● Extracted data:
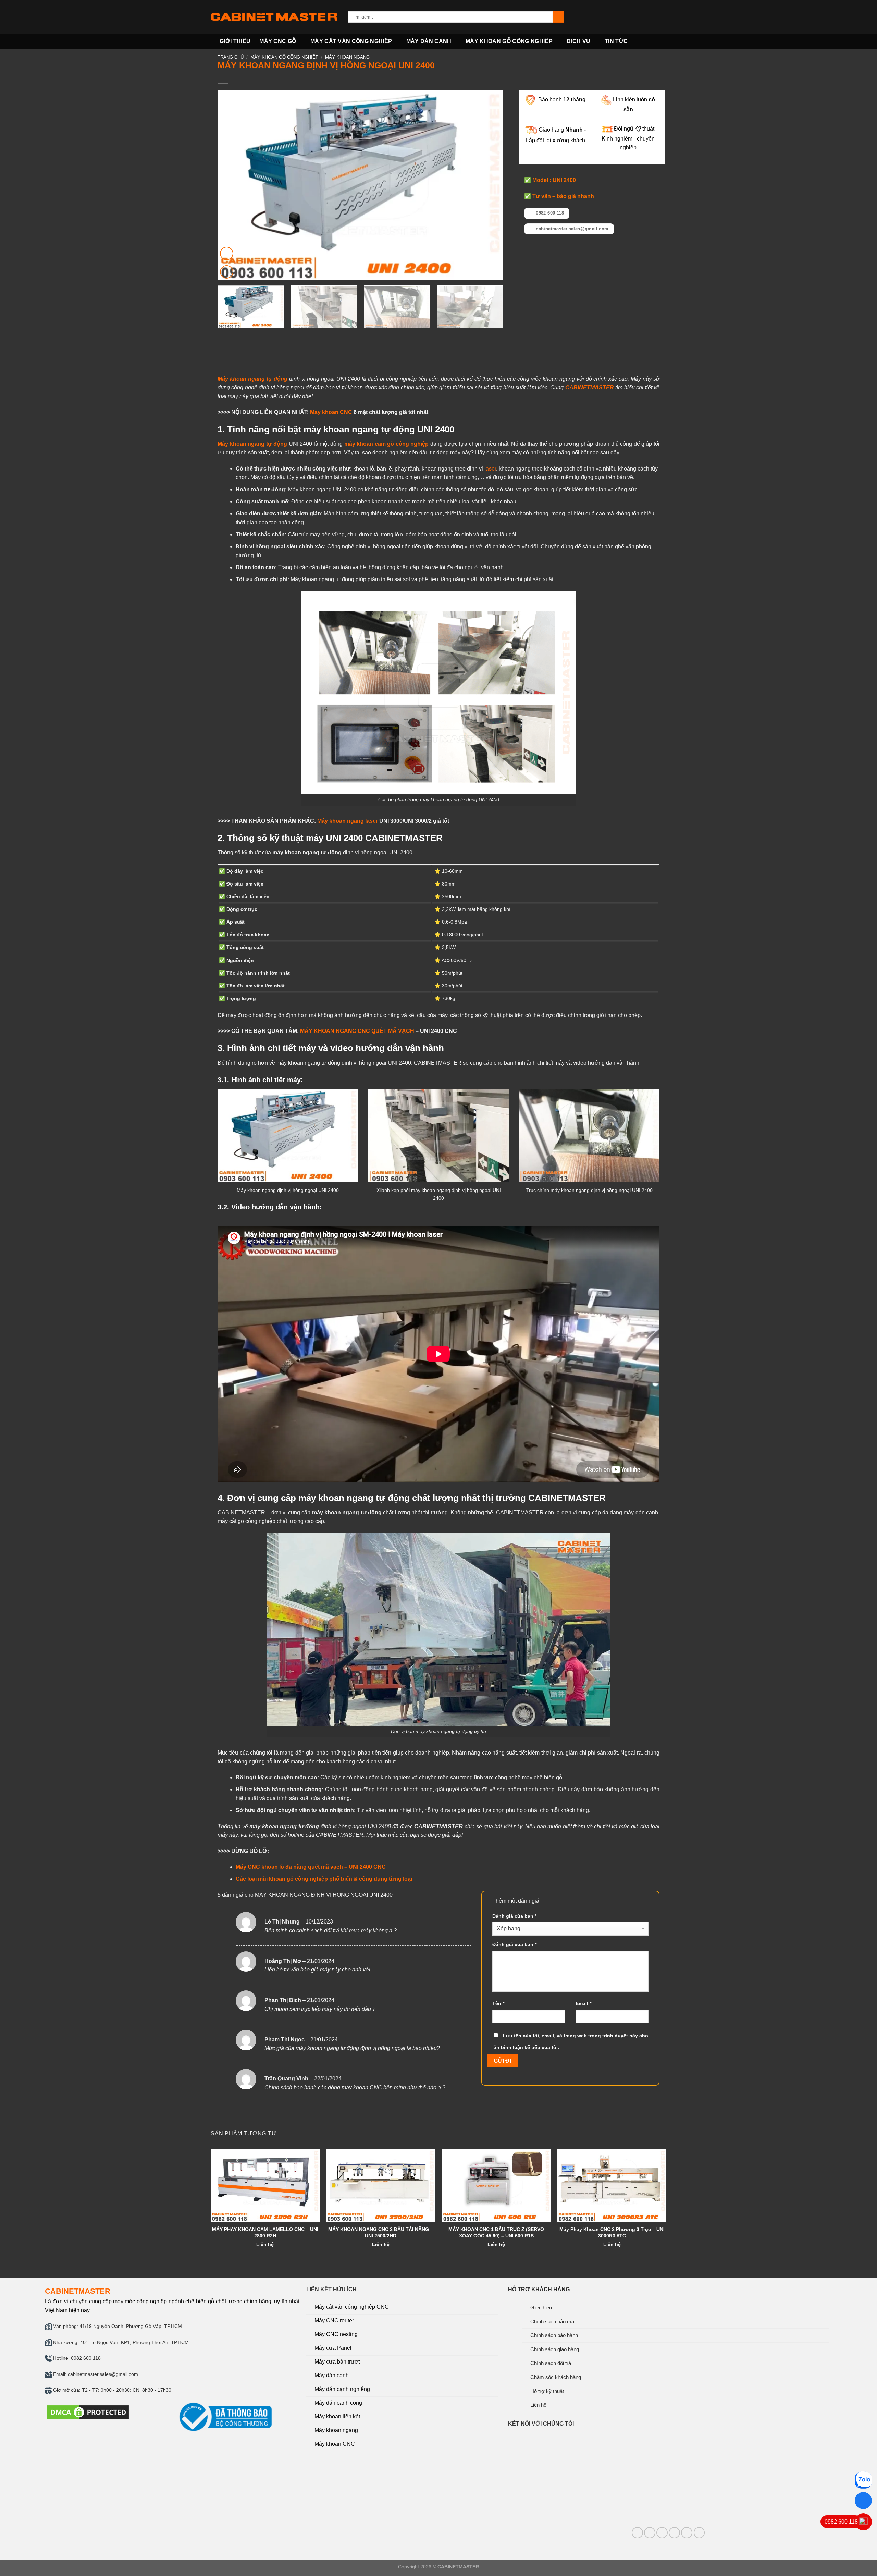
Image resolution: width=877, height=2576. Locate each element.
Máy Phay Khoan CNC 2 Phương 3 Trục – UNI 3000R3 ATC (612, 2232)
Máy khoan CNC (331, 412)
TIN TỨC (616, 41)
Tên (498, 2003)
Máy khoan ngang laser (347, 821)
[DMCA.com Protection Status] (88, 2412)
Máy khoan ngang (347, 57)
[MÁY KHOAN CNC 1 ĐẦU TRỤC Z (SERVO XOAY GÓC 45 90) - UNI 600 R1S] (496, 2185)
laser (490, 469)
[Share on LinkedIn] (562, 254)
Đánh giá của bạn (514, 1916)
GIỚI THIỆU (235, 41)
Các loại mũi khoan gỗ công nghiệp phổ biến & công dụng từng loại (324, 1879)
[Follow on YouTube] (662, 17)
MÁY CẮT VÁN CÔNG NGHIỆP (351, 41)
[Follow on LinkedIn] (674, 2532)
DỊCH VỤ (578, 41)
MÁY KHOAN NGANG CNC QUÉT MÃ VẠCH (357, 1031)
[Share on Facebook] (528, 254)
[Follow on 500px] (699, 2532)
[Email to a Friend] (545, 254)
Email (583, 2003)
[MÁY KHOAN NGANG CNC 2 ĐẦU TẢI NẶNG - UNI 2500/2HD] (380, 2185)
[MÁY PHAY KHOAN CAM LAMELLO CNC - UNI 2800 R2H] (265, 2185)
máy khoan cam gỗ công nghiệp (386, 444)
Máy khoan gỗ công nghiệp (509, 41)
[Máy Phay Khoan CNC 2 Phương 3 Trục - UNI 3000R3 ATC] (611, 2185)
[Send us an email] (653, 17)
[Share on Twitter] (537, 254)
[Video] (226, 253)
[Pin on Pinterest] (553, 254)
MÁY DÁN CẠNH (429, 41)
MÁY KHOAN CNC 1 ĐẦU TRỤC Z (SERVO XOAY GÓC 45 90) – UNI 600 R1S (496, 2232)
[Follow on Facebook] (644, 17)
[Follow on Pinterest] (662, 2532)
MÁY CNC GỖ (277, 41)
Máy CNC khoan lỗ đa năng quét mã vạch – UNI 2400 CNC (311, 1867)
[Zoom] (226, 272)
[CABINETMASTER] (274, 17)
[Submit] (558, 17)
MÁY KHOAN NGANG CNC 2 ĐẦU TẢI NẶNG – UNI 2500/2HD (380, 2232)
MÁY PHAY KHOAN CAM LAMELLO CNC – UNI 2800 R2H (265, 2232)
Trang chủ (231, 57)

● Task description:
Exactly as written above, print every record, and keep the pictures out.

● Answer space:
Image resolution: width=877, height=2576. Locate each element.
Máy Phay Khoan CNC 2 Phương 3 Trục – UNI 3000R3 ATC (612, 2232)
Máy khoan CNC (331, 412)
TIN TỨC (616, 41)
Tên (498, 2003)
Máy khoan ngang laser (347, 821)
[DMCA.com Protection Status] (88, 2412)
Máy khoan ngang (347, 57)
[MÁY KHOAN CNC 1 ĐẦU TRỤC Z (SERVO XOAY GÓC 45 90) - UNI 600 R1S] (496, 2185)
laser (490, 469)
[Share on LinkedIn] (562, 254)
Đánh giá của bạn (514, 1916)
GIỚI THIỆU (235, 41)
Các loại mũi khoan gỗ công nghiệp phổ biến & công dụng từng loại (324, 1879)
[Follow on YouTube] (662, 17)
MÁY CẮT VÁN CÔNG NGHIỆP (351, 41)
[Follow on LinkedIn] (674, 2532)
DỊCH VỤ (578, 41)
MÁY KHOAN NGANG CNC QUÉT MÃ VẠCH (357, 1031)
[Share on Facebook] (528, 254)
[Follow on 500px] (699, 2532)
[Email to a Friend] (545, 254)
Email (583, 2003)
[MÁY KHOAN NGANG CNC 2 ĐẦU TẢI NẶNG - UNI 2500/2HD] (380, 2185)
[MÁY PHAY KHOAN CAM LAMELLO CNC - UNI 2800 R2H] (265, 2185)
máy khoan cam gỗ công nghiệp (386, 444)
Máy khoan gỗ công nghiệp (509, 41)
[Máy Phay Khoan CNC 2 Phương 3 Trục - UNI 3000R3 ATC] (611, 2185)
[Send us an email] (653, 17)
[Share on Twitter] (537, 254)
[Video] (226, 253)
[Pin on Pinterest] (553, 254)
MÁY DÁN CẠNH (429, 41)
MÁY KHOAN CNC 1 ĐẦU TRỤC Z (SERVO XOAY GÓC 45 90) – UNI 600 R1S (496, 2232)
[Follow on Facebook] (644, 17)
[Follow on Pinterest] (662, 2532)
MÁY CNC GỖ (277, 41)
Máy CNC khoan lỗ đa năng quét mã vạch – UNI 2400 CNC (311, 1867)
[Zoom] (226, 272)
[CABINETMASTER] (274, 17)
[Submit] (558, 17)
MÁY KHOAN NGANG CNC 2 ĐẦU TẢI NẶNG – UNI 2500/2HD (380, 2232)
MÁY PHAY KHOAN CAM LAMELLO CNC – UNI 2800 R2H (265, 2232)
Trang chủ (231, 57)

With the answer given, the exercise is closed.